As for the shoreman I would never blow it!! Faulkner, Zink and Foiles make a much better call.


----------



## Doug Panchot

Using goosecalls to me is all relative (Ford or Chevy?)!! You use what you are used to blowing. If you have an SR-1 you are going to learn to blow it. Most of us here don't have the finances to purchase 6 different calls to see which one we like, so we buy one and learn how to play that one. I have blown the Eastern Shoreman and like what it sounds like. If anyone on this board was to buy one and learn to blow it, they would like it just as the "true" short reeds.


----------



## nneuwiller

Well, Josh did win 6 world championship titles (3 junior and 3 senior- the only person ever to do this), the Avery International, and the Avery Champion of Champions with an Eastern Shoreman. But- I know it's all about personal preference. I'm just saying the Eastern Shoreman has earned a place among World Champion caliber calls.


----------



## Bartman

Just because a man can win 6 championships with ONE call doesnt mean anything. He apparently tunes them himself, makes them, used them on all 6 championships. Just because one person can win 6 champs with this call doesnt mean any john dick or harry can. Its all about practice. If you learn to blow the call, and you practice, you will only make your calling as good as you want it to be.
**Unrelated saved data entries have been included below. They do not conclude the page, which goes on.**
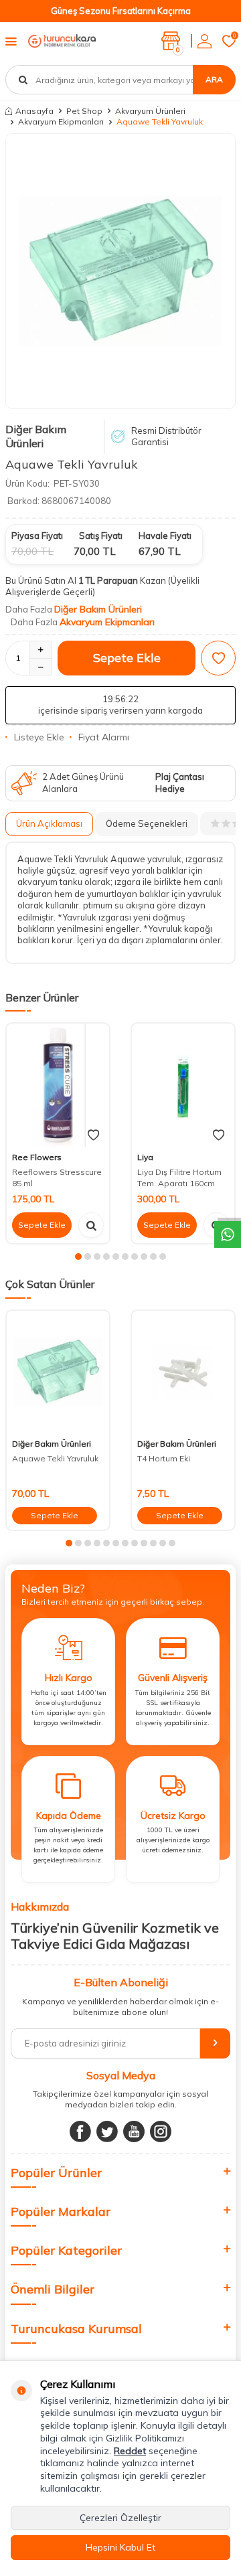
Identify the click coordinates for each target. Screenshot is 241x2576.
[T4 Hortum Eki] (183, 1372)
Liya (145, 1157)
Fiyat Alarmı (103, 737)
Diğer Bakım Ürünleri (35, 436)
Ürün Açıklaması (49, 823)
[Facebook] (80, 2131)
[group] (120, 271)
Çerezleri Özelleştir (120, 2518)
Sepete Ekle (127, 657)
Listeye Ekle (39, 737)
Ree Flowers (37, 1157)
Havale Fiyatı (165, 535)
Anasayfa (34, 111)
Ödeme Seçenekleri (146, 823)
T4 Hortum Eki (163, 1458)
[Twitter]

I will stick to my zink calls, they get the birds into range just as good as i want them to.

dropanchor, I still own a big river flute, its a farely decent call but there isnt much variation in the sounds it makes. If you want good quality honker sounds, go for a short reed. But you better do it quick, they take some time to get used to and the season is getting closer :lol:


----------



## Matt Jones

I don't know why you guys are raggin' on the Mann calls...have you ever blown a shorty??? Talk about a sweeet SR! Right up there with any SR on the market, and better than a Foiles IMO...although I do like the Foiles case a lot.  I agree with nneuwiller on the shoreman, any call that can win that many championships obviously isn't a shabby call.

Speaking of SR's I've picked up a couple new one's recently. A couple weeks back I got a tiger maple/cocobola Shaman and yesterday I picked up RNT's Kelley Power's signature series SR. I really like the Shaman but am dissapointed in the Power's...for a TG call it's definitely sub-par. I can definitely see why Kelley still blows a super mag in comps.


----------



## Doug Panchot

I'm not knocking Mann calls. I do like how the E. Shoreman sounds, I just don't own one to blow. My post was pertaining to GB3's comment on how he would never blow a Eastern Shoreman. Winning 6 titles with a call is awesome. It shows that you know your call and all the variations of pitch and tone the call has to offer and utilizing those in making "goose music." Like I said before there are a lot of call out there and a guy needs to pick a call he likes and practices with the call until he has it down.


----------



## Austin Bachmeier

Jonesy thanks bro you saved me $150


----------



## nodakoutdoors.com

nneuwiller said:


> I'm just saying the Eastern Shoreman has earned a place among World Champion caliber calls.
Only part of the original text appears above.